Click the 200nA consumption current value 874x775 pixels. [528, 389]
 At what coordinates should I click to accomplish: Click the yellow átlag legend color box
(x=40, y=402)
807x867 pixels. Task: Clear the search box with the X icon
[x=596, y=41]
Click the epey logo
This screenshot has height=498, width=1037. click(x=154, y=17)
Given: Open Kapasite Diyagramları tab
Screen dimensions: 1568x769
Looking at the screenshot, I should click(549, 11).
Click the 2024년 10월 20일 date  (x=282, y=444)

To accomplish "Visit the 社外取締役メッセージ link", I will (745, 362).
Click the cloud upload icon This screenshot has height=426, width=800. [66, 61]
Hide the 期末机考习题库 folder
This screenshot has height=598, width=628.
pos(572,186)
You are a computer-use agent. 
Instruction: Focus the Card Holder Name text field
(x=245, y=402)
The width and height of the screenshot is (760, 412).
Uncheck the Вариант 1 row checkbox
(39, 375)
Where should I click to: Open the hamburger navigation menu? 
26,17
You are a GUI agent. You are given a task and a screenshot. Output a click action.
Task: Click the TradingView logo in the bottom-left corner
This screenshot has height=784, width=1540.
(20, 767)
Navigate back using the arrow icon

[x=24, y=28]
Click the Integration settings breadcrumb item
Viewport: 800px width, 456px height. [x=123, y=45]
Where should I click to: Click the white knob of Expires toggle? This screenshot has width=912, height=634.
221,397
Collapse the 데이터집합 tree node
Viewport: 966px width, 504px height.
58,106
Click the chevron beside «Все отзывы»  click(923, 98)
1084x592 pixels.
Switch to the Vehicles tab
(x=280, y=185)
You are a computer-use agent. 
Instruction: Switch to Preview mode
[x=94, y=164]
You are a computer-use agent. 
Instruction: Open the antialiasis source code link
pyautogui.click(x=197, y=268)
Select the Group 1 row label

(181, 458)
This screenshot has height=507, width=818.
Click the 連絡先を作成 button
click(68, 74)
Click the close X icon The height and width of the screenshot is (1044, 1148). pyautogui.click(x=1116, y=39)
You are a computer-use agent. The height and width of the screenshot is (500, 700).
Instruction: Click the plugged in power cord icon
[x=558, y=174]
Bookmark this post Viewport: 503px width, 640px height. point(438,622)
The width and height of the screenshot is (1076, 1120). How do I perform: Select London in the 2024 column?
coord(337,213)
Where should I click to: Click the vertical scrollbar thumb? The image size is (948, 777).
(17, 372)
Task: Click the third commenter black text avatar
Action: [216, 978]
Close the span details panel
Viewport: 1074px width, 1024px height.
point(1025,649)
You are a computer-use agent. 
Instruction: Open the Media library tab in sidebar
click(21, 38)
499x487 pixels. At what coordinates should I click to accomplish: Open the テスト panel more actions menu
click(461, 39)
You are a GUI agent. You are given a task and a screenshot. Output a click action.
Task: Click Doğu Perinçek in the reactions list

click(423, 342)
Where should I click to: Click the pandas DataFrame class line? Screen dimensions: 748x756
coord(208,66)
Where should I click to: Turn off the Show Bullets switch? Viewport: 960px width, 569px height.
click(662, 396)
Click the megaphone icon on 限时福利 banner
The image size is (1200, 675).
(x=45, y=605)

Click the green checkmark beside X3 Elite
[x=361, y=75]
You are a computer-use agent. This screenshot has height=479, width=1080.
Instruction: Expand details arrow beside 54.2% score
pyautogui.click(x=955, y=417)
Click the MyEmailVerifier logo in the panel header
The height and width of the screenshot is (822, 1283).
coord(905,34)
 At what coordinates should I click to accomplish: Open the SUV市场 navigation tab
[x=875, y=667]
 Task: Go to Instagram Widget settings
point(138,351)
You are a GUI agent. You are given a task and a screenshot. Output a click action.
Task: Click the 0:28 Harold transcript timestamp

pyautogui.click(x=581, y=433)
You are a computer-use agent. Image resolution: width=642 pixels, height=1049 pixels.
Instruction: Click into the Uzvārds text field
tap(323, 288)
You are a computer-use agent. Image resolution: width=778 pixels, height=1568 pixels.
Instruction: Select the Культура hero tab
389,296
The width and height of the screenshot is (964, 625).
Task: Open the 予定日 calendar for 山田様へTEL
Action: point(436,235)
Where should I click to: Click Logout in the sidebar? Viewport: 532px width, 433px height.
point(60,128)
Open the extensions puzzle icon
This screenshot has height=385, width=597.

* **What is being asked**
Quote all the records exactly, please, leaving none out.

* **Expected answer**
Click the 200nA consumption current value 874x775 pixels. [528, 389]
 At what coordinates should I click to accomplish: Click the yellow átlag legend color box
(x=40, y=402)
807x867 pixels. Task: Clear the search box with the X icon
[x=596, y=41]
Click the epey logo
This screenshot has height=498, width=1037. click(x=154, y=17)
Given: Open Kapasite Diyagramları tab
Screen dimensions: 1568x769
Looking at the screenshot, I should click(549, 11).
Click the 2024년 10월 20일 date  (x=282, y=444)

To accomplish "Visit the 社外取締役メッセージ link", I will (745, 362).
Click the cloud upload icon This screenshot has height=426, width=800. [66, 61]
Hide the 期末机考习题库 folder
This screenshot has height=598, width=628.
pos(572,186)
You are a computer-use agent. 
Instruction: Focus the Card Holder Name text field
(x=245, y=402)
The width and height of the screenshot is (760, 412).
Uncheck the Вариант 1 row checkbox
(39, 375)
Where should I click to: Open the hamburger navigation menu? 
26,17
You are a GUI agent. You are given a task and a screenshot. Output a click action.
Task: Click the TradingView logo in the bottom-left corner
This screenshot has height=784, width=1540.
(20, 767)
Navigate back using the arrow icon

[x=24, y=28]
Click the Integration settings breadcrumb item
Viewport: 800px width, 456px height. [x=123, y=45]
Where should I click to: Click the white knob of Expires toggle? This screenshot has width=912, height=634.
221,397
Collapse the 데이터집합 tree node
Viewport: 966px width, 504px height.
58,106
Click the chevron beside «Все отзывы»  click(923, 98)
1084x592 pixels.
Switch to the Vehicles tab
(x=280, y=185)
You are a computer-use agent. 
Instruction: Switch to Preview mode
[x=94, y=164]
You are a computer-use agent. 
Instruction: Open the antialiasis source code link
pyautogui.click(x=197, y=268)
Select the Group 1 row label

(181, 458)
This screenshot has height=507, width=818.
Click the 連絡先を作成 button
click(68, 74)
Click the close X icon The height and width of the screenshot is (1044, 1148). pyautogui.click(x=1116, y=39)
You are a computer-use agent. The height and width of the screenshot is (500, 700).
Instruction: Click the plugged in power cord icon
[x=558, y=174]
Bookmark this post Viewport: 503px width, 640px height. point(438,622)
The width and height of the screenshot is (1076, 1120). How do I perform: Select London in the 2024 column?
coord(337,213)
Where should I click to: Click the vertical scrollbar thumb? The image size is (948, 777).
(17, 372)
Task: Click the third commenter black text avatar
Action: [216, 978]
Close the span details panel
Viewport: 1074px width, 1024px height.
point(1025,649)
You are a computer-use agent. 
Instruction: Open the Media library tab in sidebar
click(21, 38)
499x487 pixels. At what coordinates should I click to accomplish: Open the テスト panel more actions menu
click(461, 39)
You are a GUI agent. You are given a task and a screenshot. Output a click action.
Task: Click Doğu Perinçek in the reactions list

click(423, 342)
Where should I click to: Click the pandas DataFrame class line? Screen dimensions: 748x756
coord(208,66)
Where should I click to: Turn off the Show Bullets switch? Viewport: 960px width, 569px height.
click(662, 396)
Click the megaphone icon on 限时福利 banner
The image size is (1200, 675).
(x=45, y=605)

Click the green checkmark beside X3 Elite
[x=361, y=75]
You are a computer-use agent. This screenshot has height=479, width=1080.
Instruction: Expand details arrow beside 54.2% score
pyautogui.click(x=955, y=417)
Click the MyEmailVerifier logo in the panel header
The height and width of the screenshot is (822, 1283).
coord(905,34)
 At what coordinates should I click to accomplish: Open the SUV市场 navigation tab
[x=875, y=667]
 Task: Go to Instagram Widget settings
point(138,351)
You are a GUI agent. You are given a task and a screenshot. Output a click action.
Task: Click the 0:28 Harold transcript timestamp

pyautogui.click(x=581, y=433)
You are a computer-use agent. Image resolution: width=642 pixels, height=1049 pixels.
Instruction: Click into the Uzvārds text field
tap(323, 288)
You are a computer-use agent. Image resolution: width=778 pixels, height=1568 pixels.
Instruction: Select the Культура hero tab
389,296
The width and height of the screenshot is (964, 625).
Task: Open the 予定日 calendar for 山田様へTEL
Action: point(436,235)
Where should I click to: Click Logout in the sidebar? Viewport: 532px width, 433px height.
point(60,128)
Open the extensions puzzle icon
This screenshot has height=385, width=597.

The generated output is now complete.